Kate Haviland: So that’s unaided awareness. So I think that’s unusual at this point and this early in a prelaunch phase to have that level of awareness. And so I think – I also think it’s important, as Philina had mentioned before, our data analytic capability is critical here. This is not a reach and frequency model. This is about getting to health care providers at a time when it’s most relevant to them, meaning they’ve seen a patient recently. And so that is something again, that we have really worked hard on and the team has done an incredible job through the advanced SM launch, getting that model up and running.
Reni Benjamin: Great. Thank you.
Operator: Our next question comes from Joe Beatty from Baird. Your line is now open.
Joe Beatty: Great. Thank you. How is the current payer coverage for ISM? And are you able to help frame what approval rate you’ve been seeing by this for ISM?
Kate Haviland: Thanks for that question. I think I’ll fit to Philina, but I have to say that market access has been an incredible strength of our launches to date and we are very well positioned moving into the ISM launch. Do you want to talk more about that, Philina?
Philina Lee: Yeah and so to be clear, ISM is just a small fraction of our current business today and coverage and access are strong across the full spectrum of SM patients. There’s just one broad SM code and so payers aren’t necessarily able to distinguish the difference between advanced SM and ISM today. And as we’ve talked about previously, we have exceptionally strong payer coverage with virtually no access challenges.
Joe Beatty: Thank you.
Operator: Our next question comes from Peter Lawson from Barclays. Please go ahead.

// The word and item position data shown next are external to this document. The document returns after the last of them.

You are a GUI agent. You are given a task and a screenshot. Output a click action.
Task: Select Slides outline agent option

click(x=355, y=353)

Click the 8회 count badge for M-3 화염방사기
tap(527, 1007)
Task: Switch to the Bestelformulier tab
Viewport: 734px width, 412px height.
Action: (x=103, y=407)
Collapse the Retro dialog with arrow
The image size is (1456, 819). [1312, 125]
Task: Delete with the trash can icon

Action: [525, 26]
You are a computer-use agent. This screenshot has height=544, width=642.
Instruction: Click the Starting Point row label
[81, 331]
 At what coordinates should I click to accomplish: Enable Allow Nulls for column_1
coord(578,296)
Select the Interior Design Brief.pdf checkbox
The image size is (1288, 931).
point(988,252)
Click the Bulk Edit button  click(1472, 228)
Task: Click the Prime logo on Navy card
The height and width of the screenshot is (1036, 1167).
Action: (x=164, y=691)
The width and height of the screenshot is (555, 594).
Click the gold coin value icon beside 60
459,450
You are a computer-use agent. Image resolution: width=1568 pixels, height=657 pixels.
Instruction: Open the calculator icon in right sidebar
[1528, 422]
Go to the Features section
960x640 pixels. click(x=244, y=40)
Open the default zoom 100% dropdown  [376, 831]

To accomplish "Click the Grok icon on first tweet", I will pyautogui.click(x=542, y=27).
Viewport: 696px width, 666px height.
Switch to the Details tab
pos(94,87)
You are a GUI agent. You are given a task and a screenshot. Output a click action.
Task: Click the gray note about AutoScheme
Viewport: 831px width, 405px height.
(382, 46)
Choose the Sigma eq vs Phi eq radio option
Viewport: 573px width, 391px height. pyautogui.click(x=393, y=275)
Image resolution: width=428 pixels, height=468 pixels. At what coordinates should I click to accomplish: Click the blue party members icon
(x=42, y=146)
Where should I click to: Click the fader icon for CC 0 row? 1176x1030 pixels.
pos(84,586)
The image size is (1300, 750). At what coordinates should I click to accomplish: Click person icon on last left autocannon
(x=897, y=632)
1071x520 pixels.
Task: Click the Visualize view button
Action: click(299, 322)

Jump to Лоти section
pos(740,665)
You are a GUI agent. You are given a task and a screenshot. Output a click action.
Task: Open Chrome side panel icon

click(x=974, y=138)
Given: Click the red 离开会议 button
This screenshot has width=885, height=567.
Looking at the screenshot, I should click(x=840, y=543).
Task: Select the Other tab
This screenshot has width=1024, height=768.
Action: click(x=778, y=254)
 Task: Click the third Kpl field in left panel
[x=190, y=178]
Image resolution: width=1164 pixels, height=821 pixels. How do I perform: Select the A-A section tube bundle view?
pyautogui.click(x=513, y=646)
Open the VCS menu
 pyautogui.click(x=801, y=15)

Peter Lawson: Thanks. Maybe a question for Becker just on getting to a recommended Phase 2 dose with your CDK2 inhibitor or if that’s a moot point because you’ve kind of have the ability to start the combination regimen. Just so any sense whether we should see that recommended Phase 2 dose in the first half or if we should be kind of waiting until you’re off partial clinical hold?
Becker Hewes: Yeah, I mean, so first of all, as Kate mentioned, the FDA time line is the FDA time line. We don’t have control over that, but we are encouraged by how quickly we are working with them. I think that both the recommended Phase 2 dose and the combination dose are important because this is potentially very broad program that involves a number of tumor types. The combination is relevant for breast cancer, but CDK2 is really central to the biology of quite a few different tumor types and different biology. So with respect to – we’ve gone really quickly through dose escalation. And so in terms of – it’s really not just is recommended Phase 2 dose, it’s a range of activity where we have a good safety profile. And I already think we have that in sight.
So I think that the data that we are able to present midyear will provide a clear view of where we’re going both with single agent and then very early data on the combination. They’ll need more time to escalate more deeply into that ribociclib combination. It’s also important to realize that we can start the chemotherapy combination as well in the near future after we come off of the partial clinical hold. So I think it’s important to focus not just on that one dose but also on the holistic program.
Peter Lawson: Is this captured under Project Optimus as well?